------ RECORDS SUPPLIED

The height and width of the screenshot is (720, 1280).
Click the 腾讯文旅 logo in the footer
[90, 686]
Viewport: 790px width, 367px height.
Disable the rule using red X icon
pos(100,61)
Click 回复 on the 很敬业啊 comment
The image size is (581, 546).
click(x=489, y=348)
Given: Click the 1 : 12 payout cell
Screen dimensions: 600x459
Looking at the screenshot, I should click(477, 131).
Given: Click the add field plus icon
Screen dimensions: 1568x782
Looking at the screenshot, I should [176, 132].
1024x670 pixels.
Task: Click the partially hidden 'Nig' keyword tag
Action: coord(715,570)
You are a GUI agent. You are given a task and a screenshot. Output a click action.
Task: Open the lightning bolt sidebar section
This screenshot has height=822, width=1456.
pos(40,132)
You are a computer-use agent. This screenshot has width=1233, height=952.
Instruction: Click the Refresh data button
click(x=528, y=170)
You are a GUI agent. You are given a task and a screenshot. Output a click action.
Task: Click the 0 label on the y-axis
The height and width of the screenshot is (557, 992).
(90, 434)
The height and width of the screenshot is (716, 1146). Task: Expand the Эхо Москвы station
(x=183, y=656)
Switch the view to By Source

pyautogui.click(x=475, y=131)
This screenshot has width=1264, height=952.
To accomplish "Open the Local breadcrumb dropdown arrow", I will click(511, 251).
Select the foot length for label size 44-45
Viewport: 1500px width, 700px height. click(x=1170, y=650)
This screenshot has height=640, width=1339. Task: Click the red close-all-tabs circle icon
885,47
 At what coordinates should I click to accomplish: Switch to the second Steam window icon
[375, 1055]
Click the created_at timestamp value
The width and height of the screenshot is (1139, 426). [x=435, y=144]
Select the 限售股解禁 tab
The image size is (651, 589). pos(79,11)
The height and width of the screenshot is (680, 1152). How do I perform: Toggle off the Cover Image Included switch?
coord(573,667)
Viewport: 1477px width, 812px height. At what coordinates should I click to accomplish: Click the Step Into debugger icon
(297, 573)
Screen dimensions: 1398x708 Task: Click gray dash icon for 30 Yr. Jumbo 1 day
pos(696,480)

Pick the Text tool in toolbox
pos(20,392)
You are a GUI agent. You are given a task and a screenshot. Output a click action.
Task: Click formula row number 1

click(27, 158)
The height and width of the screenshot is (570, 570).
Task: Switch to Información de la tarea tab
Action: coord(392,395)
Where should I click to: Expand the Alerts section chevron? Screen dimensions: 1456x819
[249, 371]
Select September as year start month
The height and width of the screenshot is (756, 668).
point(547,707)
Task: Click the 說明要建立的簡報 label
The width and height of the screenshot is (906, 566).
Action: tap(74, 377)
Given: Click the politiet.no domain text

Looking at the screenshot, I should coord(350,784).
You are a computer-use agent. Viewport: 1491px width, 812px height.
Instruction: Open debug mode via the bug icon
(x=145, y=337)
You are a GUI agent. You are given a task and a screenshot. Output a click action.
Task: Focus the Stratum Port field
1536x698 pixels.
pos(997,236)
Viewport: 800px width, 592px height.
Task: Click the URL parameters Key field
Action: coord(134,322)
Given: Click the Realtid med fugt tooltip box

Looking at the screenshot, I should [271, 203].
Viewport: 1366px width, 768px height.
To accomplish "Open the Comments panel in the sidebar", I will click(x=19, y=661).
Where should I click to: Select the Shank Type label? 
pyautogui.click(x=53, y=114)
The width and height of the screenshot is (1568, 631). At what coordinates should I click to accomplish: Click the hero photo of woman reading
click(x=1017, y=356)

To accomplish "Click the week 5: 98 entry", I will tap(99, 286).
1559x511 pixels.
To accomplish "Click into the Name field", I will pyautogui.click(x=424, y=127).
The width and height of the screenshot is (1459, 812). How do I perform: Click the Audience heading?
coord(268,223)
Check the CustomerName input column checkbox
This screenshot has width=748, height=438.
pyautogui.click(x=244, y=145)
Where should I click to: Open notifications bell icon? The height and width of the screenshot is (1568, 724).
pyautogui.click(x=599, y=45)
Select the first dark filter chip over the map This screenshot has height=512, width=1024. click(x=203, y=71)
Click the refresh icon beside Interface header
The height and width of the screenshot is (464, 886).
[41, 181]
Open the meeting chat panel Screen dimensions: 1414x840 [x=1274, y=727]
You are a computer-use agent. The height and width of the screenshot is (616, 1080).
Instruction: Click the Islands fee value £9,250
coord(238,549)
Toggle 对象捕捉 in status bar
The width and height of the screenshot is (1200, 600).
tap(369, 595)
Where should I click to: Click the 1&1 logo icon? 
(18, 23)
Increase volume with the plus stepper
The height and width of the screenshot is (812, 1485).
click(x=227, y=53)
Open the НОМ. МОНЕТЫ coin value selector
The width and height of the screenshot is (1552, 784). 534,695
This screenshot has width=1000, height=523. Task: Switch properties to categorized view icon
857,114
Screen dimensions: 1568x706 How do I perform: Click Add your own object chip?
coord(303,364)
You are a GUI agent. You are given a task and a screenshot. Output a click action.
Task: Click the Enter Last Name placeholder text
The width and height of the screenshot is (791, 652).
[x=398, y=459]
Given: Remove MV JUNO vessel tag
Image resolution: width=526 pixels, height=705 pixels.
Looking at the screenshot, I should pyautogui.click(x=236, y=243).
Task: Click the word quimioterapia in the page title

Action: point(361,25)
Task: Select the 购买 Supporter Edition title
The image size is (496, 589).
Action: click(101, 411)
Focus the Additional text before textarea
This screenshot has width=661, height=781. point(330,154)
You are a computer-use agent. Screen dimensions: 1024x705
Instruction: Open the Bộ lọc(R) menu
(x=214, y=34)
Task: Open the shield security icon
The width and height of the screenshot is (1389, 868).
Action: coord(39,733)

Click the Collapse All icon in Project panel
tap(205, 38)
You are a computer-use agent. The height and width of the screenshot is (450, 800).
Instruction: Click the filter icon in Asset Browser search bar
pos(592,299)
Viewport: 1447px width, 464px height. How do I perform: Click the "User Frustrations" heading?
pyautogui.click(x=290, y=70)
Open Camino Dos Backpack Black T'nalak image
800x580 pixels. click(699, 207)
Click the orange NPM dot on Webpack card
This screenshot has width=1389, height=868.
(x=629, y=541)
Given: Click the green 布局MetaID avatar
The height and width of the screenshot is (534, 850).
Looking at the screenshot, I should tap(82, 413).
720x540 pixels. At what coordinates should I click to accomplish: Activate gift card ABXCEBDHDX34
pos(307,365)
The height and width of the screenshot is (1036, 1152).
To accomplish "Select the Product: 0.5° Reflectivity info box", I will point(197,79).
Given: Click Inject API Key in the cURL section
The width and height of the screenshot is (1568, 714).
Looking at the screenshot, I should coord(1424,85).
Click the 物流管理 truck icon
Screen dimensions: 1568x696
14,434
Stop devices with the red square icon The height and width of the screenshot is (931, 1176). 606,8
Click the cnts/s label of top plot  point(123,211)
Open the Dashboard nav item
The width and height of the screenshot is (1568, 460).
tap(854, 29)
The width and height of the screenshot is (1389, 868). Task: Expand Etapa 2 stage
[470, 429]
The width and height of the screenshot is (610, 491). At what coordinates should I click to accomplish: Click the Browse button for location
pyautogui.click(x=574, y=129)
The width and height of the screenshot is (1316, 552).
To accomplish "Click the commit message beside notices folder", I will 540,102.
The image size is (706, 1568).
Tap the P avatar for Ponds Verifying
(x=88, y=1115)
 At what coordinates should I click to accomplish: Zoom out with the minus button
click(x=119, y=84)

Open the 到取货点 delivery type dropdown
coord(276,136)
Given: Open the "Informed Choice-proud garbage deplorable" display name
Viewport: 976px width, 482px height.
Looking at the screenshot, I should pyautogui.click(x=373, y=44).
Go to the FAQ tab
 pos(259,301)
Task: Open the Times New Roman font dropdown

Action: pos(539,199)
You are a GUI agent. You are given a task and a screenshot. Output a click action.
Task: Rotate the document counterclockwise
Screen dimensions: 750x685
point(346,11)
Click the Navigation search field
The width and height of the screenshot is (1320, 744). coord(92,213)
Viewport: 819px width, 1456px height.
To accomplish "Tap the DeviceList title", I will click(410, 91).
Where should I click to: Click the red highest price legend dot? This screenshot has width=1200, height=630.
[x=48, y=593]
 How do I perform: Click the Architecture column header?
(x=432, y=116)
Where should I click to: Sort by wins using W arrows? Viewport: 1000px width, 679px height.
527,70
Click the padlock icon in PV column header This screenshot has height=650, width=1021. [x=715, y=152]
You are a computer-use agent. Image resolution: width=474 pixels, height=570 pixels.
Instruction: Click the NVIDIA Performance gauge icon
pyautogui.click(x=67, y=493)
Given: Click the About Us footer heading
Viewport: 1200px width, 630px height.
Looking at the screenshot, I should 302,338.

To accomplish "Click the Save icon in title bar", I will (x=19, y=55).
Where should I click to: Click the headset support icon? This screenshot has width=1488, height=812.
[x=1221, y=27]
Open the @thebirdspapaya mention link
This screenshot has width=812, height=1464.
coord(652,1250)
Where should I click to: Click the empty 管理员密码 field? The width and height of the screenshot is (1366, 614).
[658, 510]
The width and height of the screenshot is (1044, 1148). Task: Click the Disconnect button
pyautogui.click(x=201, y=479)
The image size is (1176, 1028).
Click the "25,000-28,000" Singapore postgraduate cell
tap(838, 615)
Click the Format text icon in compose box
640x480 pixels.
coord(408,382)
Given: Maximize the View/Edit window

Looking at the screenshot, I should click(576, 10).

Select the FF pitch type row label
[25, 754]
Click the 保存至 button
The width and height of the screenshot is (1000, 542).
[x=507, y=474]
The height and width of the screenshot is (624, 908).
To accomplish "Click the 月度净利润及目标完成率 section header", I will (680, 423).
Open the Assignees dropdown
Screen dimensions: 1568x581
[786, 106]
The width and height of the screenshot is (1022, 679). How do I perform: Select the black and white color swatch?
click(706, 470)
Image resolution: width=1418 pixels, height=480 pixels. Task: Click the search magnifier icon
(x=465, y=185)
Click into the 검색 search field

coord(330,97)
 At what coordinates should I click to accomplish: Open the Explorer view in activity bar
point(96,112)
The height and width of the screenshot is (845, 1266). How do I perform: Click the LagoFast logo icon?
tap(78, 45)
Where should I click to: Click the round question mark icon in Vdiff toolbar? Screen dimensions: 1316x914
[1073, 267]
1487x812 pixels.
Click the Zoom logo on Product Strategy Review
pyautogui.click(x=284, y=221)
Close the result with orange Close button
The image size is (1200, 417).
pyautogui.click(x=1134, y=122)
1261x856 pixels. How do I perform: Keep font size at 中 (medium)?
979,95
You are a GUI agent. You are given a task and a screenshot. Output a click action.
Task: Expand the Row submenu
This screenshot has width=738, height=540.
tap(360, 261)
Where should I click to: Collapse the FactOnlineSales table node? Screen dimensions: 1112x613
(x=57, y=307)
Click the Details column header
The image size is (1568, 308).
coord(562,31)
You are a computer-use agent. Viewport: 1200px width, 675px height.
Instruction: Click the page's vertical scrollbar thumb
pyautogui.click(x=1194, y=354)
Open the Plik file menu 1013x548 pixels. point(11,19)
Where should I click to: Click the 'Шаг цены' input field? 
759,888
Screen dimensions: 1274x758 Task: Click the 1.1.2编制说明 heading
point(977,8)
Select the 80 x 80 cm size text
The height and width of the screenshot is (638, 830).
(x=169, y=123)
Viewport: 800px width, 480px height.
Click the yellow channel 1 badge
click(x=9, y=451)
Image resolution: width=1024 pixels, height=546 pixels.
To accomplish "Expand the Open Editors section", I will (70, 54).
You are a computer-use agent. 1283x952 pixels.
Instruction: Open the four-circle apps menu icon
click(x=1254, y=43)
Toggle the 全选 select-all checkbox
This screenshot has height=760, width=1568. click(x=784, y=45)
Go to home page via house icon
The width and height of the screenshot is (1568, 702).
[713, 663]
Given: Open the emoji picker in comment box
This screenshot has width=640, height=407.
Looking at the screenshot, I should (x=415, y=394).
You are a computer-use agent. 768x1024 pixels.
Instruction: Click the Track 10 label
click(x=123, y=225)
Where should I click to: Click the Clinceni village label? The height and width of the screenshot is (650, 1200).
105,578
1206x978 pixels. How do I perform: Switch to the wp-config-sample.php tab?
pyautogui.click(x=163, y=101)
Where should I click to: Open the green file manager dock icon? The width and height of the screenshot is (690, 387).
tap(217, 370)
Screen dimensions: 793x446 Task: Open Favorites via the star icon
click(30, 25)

------------

Copy out the items word for word, starting with the line that contains "Given: Click the Realtid med fugt tooltip box" and ending with the line that contains "pyautogui.click(x=244, y=145)", including both of those lines.

> EXPECTED ANSWER:
Given: Click the Realtid med fugt tooltip box

Looking at the screenshot, I should [271, 203].
Viewport: 1366px width, 768px height.
To accomplish "Open the Comments panel in the sidebar", I will click(x=19, y=661).
Where should I click to: Select the Shank Type label? 
pyautogui.click(x=53, y=114)
The width and height of the screenshot is (1568, 631). At what coordinates should I click to accomplish: Click the hero photo of woman reading
click(x=1017, y=356)

To accomplish "Click the week 5: 98 entry", I will tap(99, 286).
1559x511 pixels.
To accomplish "Click into the Name field", I will pyautogui.click(x=424, y=127).
The width and height of the screenshot is (1459, 812). How do I perform: Click the Audience heading?
coord(268,223)
Check the CustomerName input column checkbox
This screenshot has width=748, height=438.
pyautogui.click(x=244, y=145)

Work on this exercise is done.